■ Assigned task ■
Continue the account of the Duplessis Orphans, starting after its final sentence.

■ Text for analysis ■
____
Instead, for decades, psychiatrists falsely declared thousands of them to be mentally ill or retarded. The children were moved to psychiatric asylums or, as at Mont Providence, facilities were converted to mental institutions. The psychiatric labels enabled institutions to obtain "nearly twice the amount per child, and sometimes more, depending on how children were classified and where they were placed."2
Although their poor performance on I.Q. tests stemmed from a lack of schooling, normal children were stigmatized with such psychiatric tags as "idiot" and "imbecile" — false labels that destroyed their lives and haunt survivors to this day.
Evidence unearthed by Freedom in its ongoing investigation, which began in 1999, points to the Duplessis Orphans as the largest instance of institutionalized child abuse in North America.
The death or disappearance of many children and young adults — Vienneau charged that 50,000 innocents were thus victimized — drives human rights advocates to demand a thorough investigation, particularly of psychiatrists and others who benefited from the mass tragedy.
False Label Brings 25 Years' Incarceration
To date, no criminal court or human rights body has examined the alleged atrocities. Because of the lack of a probe, no psychiatrist engaged in or connected to alleged crimes against the Orphans — including experiments with brain-damaging drugs, electric shocks and lobotomies — has been charged, despite evidence of duplicity, misconduct and harm.
On June 22, 1967, for example, psychiatrist Louis Roy examined Duplessis Orphan Joseph Sylvestre as an outpatient at St. Michel Archange, a psychiatric institution in Quebec City since renamed Robert Giffard Hospital. After the examination, Roy failed to change Sylvestre's earlier, false childhood diagnosis.
Years later, in 1991, Sylvestre approached Roy for assistance in finding a job and subsequently received a letter from Roy in which the psychiatrist admitted that Sylvestre had never been mentally ill.
"You were never mentally ill and you are fit," Roy reportedly said.
____
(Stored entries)
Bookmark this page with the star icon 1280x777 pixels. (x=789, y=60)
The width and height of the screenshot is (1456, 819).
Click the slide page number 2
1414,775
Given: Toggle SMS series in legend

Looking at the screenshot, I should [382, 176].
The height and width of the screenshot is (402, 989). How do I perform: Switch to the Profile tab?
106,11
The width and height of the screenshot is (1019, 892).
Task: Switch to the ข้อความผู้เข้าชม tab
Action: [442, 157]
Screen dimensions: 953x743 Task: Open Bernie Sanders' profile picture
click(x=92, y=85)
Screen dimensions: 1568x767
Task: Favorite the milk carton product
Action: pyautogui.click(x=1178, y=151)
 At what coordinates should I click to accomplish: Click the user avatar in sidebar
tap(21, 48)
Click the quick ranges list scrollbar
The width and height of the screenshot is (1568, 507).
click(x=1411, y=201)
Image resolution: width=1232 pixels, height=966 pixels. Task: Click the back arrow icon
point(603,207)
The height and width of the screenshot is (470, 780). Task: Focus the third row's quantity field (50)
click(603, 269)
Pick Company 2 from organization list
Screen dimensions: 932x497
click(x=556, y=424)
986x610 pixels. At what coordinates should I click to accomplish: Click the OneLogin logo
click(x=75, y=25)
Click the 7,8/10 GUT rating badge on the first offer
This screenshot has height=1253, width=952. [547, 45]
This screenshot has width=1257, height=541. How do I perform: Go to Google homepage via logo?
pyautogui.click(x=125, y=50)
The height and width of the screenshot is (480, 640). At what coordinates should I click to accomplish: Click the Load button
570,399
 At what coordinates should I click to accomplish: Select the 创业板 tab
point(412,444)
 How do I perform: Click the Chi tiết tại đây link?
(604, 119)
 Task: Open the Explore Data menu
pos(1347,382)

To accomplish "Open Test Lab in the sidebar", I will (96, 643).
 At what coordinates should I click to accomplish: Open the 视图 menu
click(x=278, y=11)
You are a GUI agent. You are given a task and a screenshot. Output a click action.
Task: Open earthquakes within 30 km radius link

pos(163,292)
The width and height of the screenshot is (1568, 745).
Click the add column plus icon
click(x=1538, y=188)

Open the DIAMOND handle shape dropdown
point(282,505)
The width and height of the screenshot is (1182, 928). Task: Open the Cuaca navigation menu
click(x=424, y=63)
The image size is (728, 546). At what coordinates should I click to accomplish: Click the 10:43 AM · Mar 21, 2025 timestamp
____
■ Response for this exercise ■
The scandal was reported by the Journal de Montreal in 1992. When contacted at his office by the Journal, Roy confirmed the facts concerning Sylvestre — "my good friend JS," as Roy called him.3
As early as 1962, a Quebec government body known as the Bedard Commission acknowledged that the Orphans had never been mentally ill or retarded and that they had been fraudulently labeled.
Despite this, Roy was never charged with wrongful diagnosis or any other crime, even after admitting in writing that Sylvestre had wrongfully spent 25 years confined to the psychiatric institution where Roy was the director.
Roy, now retired, admitted to Freedom that he had misdiagnosed Sylvestre, offering as excuses that Sylvestre had already been a patient when he took over his case and that things were "different" back then.
Roy said that no disciplinary action had been taken against him because Sylvestre had "only" received psychiatric drugs, not a lobotomy or electroshock. He refused to comment on whether there should be a public inquiry into the case of the Duplessis Orphans, but admitted he saw many abuses when working at St. Michel Archange. Due to his advanced years, he said, he wants to forget the past.
"He may want to forget it, but Roy and other psychiatrists created evil and destruction, and victims live the nightmare to this day," said Denis Coté, a spokesperson for the Citizens Commission on Human Rights* in Quebec. "Psychiatry sentenced these Orphans to degradation, misery and, in many cases, death. After the lid started to come off, psychiatrists engaged in damage control to protect their own incomes and reputations. They played no part in helping the survivors."